In September, Illinois Governor Bruce Rauner signed into a law a bill that will allow Illinois students to eat what’s grown in their school gardens as part of the school meal program starting in June 2018.
Chicago students have led the way in this important work. Chicago Public Schools (CPS) first piloted the Eat What You Grow food safety and nutrition education program in eight schools in 2013 with the help of a USDA Farm to School grant. Not only does the program allow students to eat fresh fruits and vegetables grown right on their own campus, it also teaches students lessons about nutrition and food production in a way that only hands-on learning can.
James Wadsworth Elementary School is one of 150 CPS schools that’s now Eat What You Grow certified, and the district is planning to certify an additional 50 Eat What You Grow schools every year so that all schools with a garden can participate.
Just a few years ago, the schoolyard at Wadsworth had an unusable basketball court and a decrepit playground. After a Space to Grow renovation, the schoolyard has plenty of space for students to play, read and grow their own food. Space to Grow is an innovative partnership led by Healthy Schools Campaign and Openlands, using a unique model that brings together capital funds and leadership from the Chicago Department of Water Management, the Metropolitan Water Reclamation District of Greater Chicago and Chicago Public Schools. Space to Grow transforms Chicago schoolyards into beautiful and functional spaces to play, learn, garden and enjoy being outside.
In early summer, just before school let out for the summer, Wadsworth’s garden was bursting with radishes, lettuces and wheat. After harvesting the lettuce, the food service staff cleaned and prepared it, added a simple dressing featuring orange juice and served the delicious salad to students. They couldn’t get enough!

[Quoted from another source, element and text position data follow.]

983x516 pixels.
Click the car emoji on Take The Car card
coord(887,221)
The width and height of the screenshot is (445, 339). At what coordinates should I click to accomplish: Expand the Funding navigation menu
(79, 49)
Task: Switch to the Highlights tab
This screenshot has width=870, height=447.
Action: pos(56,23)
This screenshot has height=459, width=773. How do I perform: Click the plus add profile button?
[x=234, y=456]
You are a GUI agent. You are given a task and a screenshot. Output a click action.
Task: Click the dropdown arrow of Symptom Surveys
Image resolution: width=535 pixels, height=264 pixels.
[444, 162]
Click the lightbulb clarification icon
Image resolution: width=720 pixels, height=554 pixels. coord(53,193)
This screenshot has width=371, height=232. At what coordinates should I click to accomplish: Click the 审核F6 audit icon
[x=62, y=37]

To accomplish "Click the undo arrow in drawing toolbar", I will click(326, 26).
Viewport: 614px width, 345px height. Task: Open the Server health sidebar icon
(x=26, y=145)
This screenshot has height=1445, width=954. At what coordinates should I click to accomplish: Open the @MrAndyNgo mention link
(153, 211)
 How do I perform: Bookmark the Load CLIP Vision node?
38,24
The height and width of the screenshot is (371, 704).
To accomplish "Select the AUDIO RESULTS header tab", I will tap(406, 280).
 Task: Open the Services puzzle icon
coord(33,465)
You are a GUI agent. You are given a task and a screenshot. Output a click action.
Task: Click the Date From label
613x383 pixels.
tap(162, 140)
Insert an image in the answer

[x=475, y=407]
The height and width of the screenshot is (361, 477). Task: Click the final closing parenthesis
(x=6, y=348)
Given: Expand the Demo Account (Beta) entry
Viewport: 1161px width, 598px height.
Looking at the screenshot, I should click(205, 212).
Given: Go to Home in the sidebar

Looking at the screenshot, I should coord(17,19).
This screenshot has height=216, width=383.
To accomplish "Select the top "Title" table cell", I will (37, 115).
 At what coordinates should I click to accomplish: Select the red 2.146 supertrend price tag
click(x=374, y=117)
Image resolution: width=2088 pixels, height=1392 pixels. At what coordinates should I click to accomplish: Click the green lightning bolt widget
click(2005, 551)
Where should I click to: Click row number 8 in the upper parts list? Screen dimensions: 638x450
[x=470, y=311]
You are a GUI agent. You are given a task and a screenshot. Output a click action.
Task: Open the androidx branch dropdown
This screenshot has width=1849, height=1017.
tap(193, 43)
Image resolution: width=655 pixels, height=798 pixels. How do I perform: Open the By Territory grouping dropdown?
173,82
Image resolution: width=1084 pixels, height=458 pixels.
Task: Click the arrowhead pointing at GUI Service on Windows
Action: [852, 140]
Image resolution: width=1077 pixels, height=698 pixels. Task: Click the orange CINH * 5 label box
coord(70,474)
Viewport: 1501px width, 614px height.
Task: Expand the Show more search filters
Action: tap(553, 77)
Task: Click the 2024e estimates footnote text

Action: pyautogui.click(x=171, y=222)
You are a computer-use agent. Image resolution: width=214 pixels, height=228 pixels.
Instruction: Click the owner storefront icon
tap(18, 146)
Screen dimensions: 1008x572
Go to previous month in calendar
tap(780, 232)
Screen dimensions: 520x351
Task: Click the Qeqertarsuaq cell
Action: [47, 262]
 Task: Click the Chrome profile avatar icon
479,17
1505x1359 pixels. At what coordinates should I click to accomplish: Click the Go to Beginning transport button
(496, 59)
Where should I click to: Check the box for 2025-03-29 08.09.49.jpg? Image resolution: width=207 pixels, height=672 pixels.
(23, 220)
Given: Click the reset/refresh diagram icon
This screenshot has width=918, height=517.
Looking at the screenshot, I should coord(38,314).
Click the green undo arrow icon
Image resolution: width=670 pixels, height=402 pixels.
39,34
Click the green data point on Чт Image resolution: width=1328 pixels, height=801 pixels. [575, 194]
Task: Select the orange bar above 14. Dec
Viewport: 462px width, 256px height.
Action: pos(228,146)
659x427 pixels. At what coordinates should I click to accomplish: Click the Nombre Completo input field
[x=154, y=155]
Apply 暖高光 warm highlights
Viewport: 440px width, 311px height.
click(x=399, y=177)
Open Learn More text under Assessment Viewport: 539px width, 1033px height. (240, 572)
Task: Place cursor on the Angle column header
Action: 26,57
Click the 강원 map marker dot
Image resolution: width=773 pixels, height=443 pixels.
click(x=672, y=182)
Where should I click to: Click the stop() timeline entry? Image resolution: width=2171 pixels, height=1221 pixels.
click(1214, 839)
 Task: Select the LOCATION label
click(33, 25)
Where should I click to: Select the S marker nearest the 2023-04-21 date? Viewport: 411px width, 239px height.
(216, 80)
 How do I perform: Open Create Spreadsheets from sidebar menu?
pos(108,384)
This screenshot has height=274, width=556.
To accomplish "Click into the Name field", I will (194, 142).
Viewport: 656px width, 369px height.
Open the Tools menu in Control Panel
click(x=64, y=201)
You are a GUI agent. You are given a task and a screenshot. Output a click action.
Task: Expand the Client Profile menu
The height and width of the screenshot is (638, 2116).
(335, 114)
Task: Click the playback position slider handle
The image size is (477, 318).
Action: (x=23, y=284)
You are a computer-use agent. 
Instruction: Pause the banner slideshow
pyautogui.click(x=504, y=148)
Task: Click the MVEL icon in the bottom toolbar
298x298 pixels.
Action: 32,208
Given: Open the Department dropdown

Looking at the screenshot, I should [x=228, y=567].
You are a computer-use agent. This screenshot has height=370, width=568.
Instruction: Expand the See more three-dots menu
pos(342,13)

The effect of the program and the garden extends beyond just a tasty treat. Wadsworth also has an engaged garden club where students are responsible for planting, tending and harvesting the garden. Teachers incorporate the garden into their lessons plans, including a science experiment using different colored lights to grow plants and a health lessons about butterfly diets featuring lettuce from the garden. The Eat What You Grow program is a critical way for schools to connect the classroom, the dining center and the school garden.
We’re excited that more students in Illinois will get to take advantage of the many benefits that come from growing and eating your own food.